Recorded data
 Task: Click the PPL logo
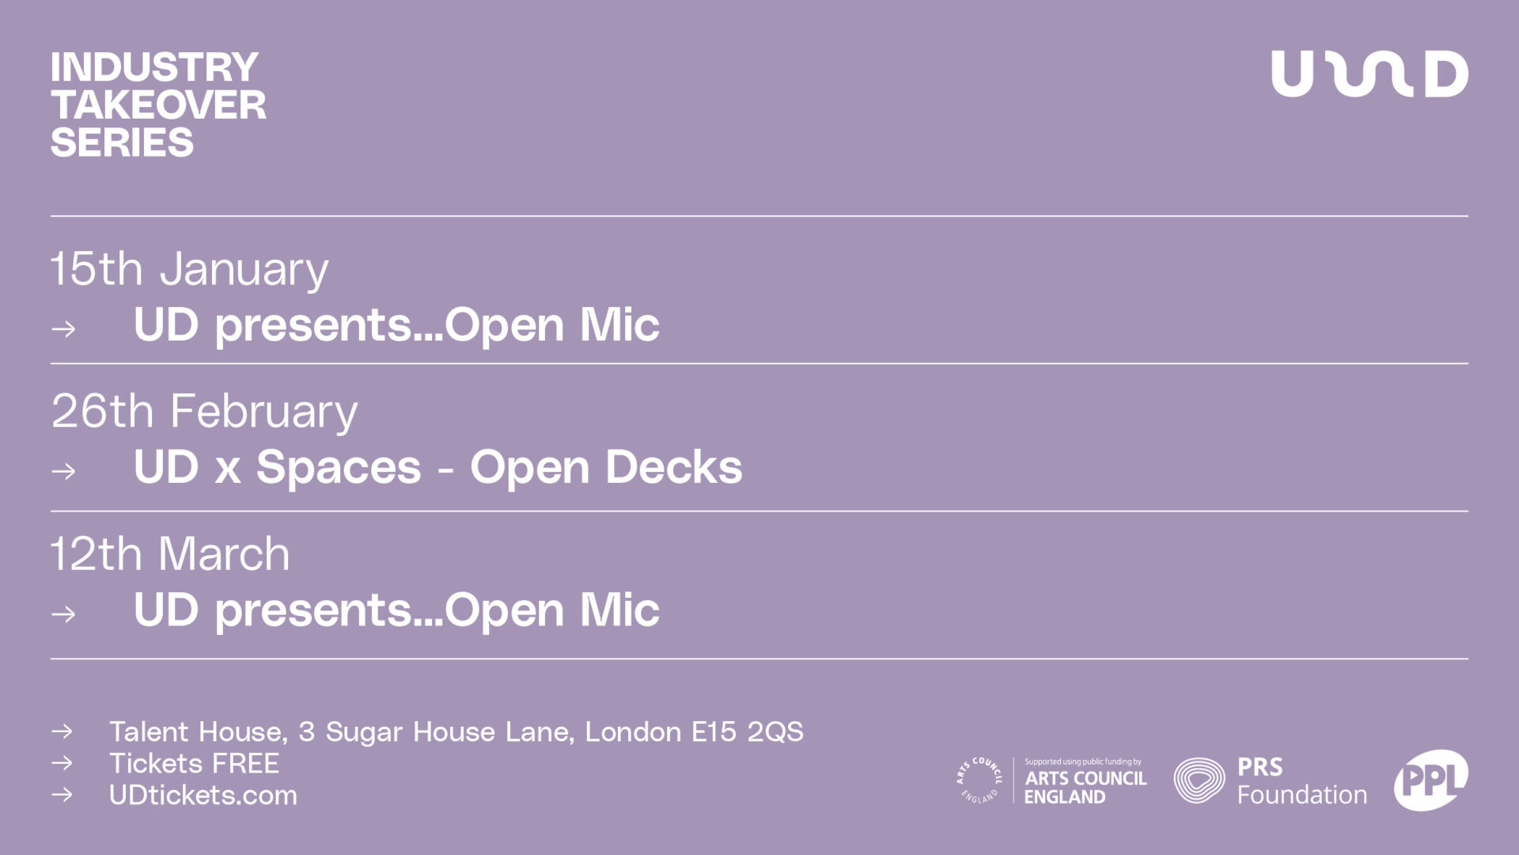tap(1430, 781)
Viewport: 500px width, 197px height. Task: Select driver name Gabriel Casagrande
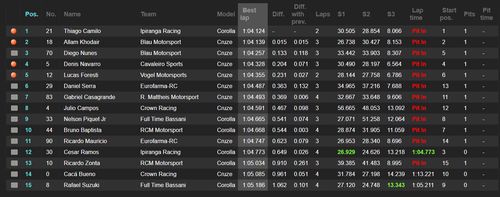(89, 97)
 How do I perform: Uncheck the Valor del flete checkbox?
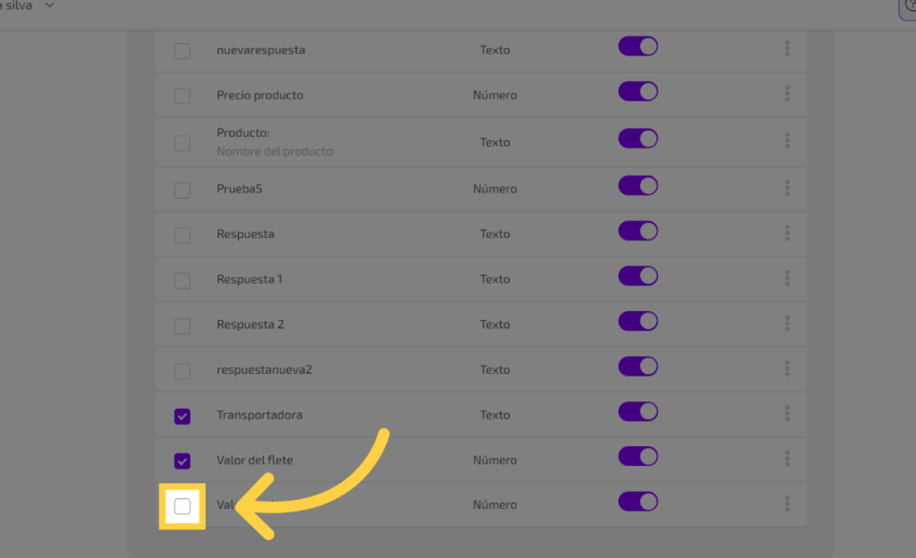click(x=182, y=461)
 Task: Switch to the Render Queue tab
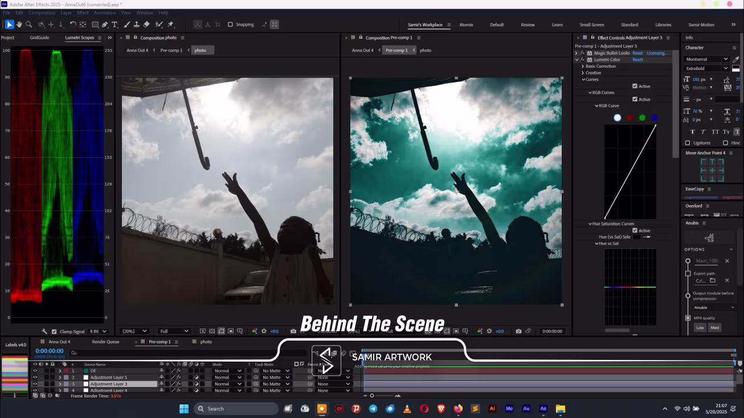[x=105, y=342]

» Task instructions
Return all of the records above exactly as written. Omit each picture.

» Solution
 Task: Click the PPL logo
tap(1430, 781)
Viewport: 500px width, 197px height. Task: Select driver name Gabriel Casagrande
(89, 97)
 How do I perform: Uncheck the Valor del flete checkbox?
click(x=182, y=461)
 Task: Switch to the Render Queue tab
[x=105, y=342]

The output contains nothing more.